Today, none of us is so insensitive. Most of us will not be troubled by motor hazards, factories will make more noise than fireworks and we shall be more thankful for bread and butter.
We used to say our forefathers guaranteed our freedom for us. Now we know they could not. They won freedom. They passed it on to their children. They could do no more. But that was not enough to preserve a free land from enemies foreign and domestic.
Each generation must win and hold its own freedom. For us, it has been easier because of the vision and courage and sacrifice of our fathers. But perhaps just because it was easier, we were asleep when freedom was threatened, we were soft when the enemy struck.
How much Americans have learned since last Fourth of July! Most of the interventionists and noninterventionists alike then boasted of our strength. If Hitler forced us into the war, we could turn the tide of battle quickly; and as for the puny Japs, we could knock them out in a matter of weeks.
We know better now. We have learned the hard way that eternal vigilance is the price of liberty.
We are stronger now. Not only in weapons and in trained men. We are stronger in things of the spirit – in humility, in consecration, in willingness to work and fight and die that liberty may live. Americans have not yet recaptured the Spirit of ’76, but they are coming closer to that high estate.
Therefore, we have more right to celebrate this Independence Day. Our minds are clearer and our hearts are cleaner. Our marching men are worthy to win again the freedom our fathers won.
By editorial research reports
Tomorrow will be the 166th anniversary of the adoption of the American Declaration of Independence.
One interesting point about the Declaration of Independence is that it was adopted so tardily. More than a year previously, armed conflict had occurred with the English troops, an inter-Colonial Army under Gen. George Washington had been organized to carry on war, and George III had proclaimed the colonists in open rebellion.
The delay in proclaiming independence proved how slowly the colonists came around to the idea. In the interim, sentiment for breaking with the Mother Country had been augmented by a flood of pamphlets, sermons, speeches, newspaper articles.

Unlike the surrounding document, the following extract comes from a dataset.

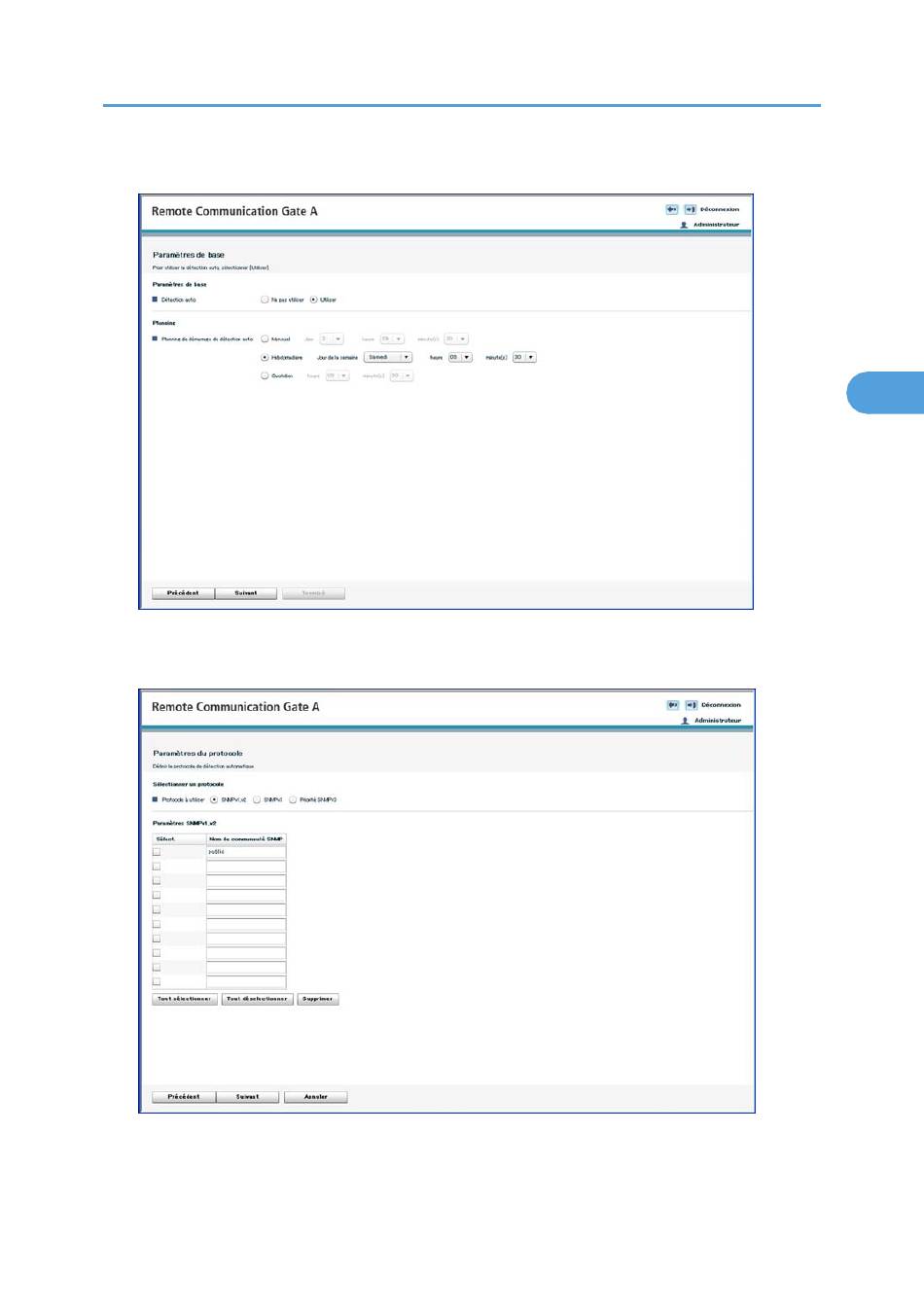Image resolution: width=924 pixels, height=1311 pixels.
Task: Click the Supprimer button
Action: [318, 999]
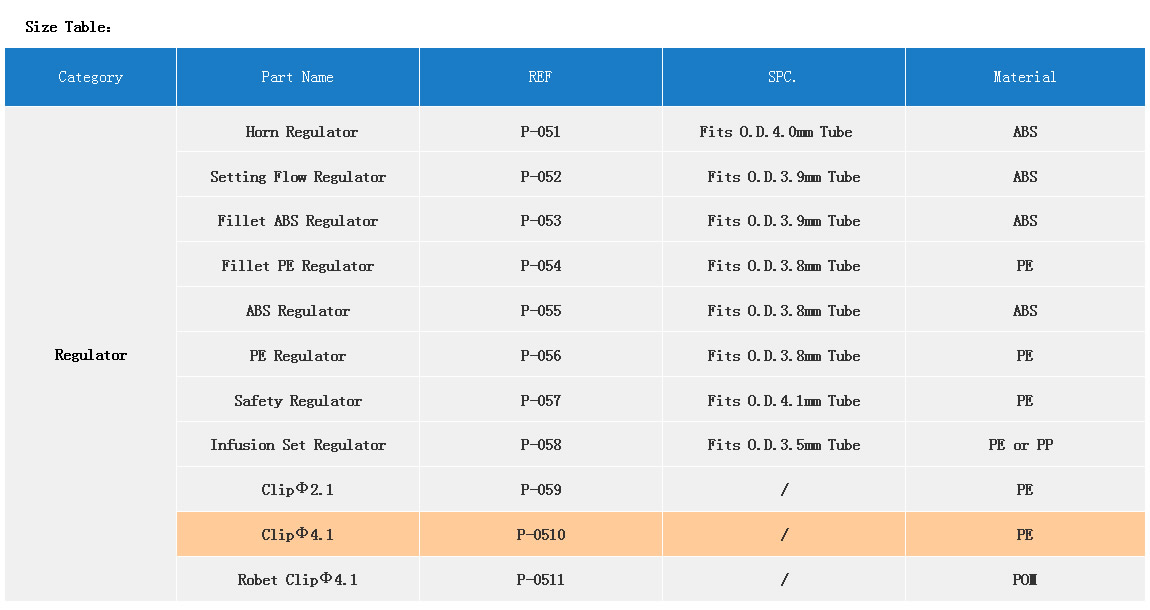
Task: Click the Regulator category cell
Action: coord(91,355)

It was on June 7, 1776, that Richard Henry Lee, for the Virginia delegation, presented a series of three resolutions for independence. The Congress held them in abeyance, but several days later, appointed a committee to draft a statement. Thomas Jefferson was chosen chairman because of his reputation as a facile writer. The other members were John Adams, Benjamin Franklin, Roger Sherman, Robert R. Livingston.
Jefferson composed the document. Some phrases he took verbatim from a rough draft which he had drawn up for a constitution for Virginia. He admitted afterwards that the ideas expressed were not original; they merely voiced sentiments which had become prevalent.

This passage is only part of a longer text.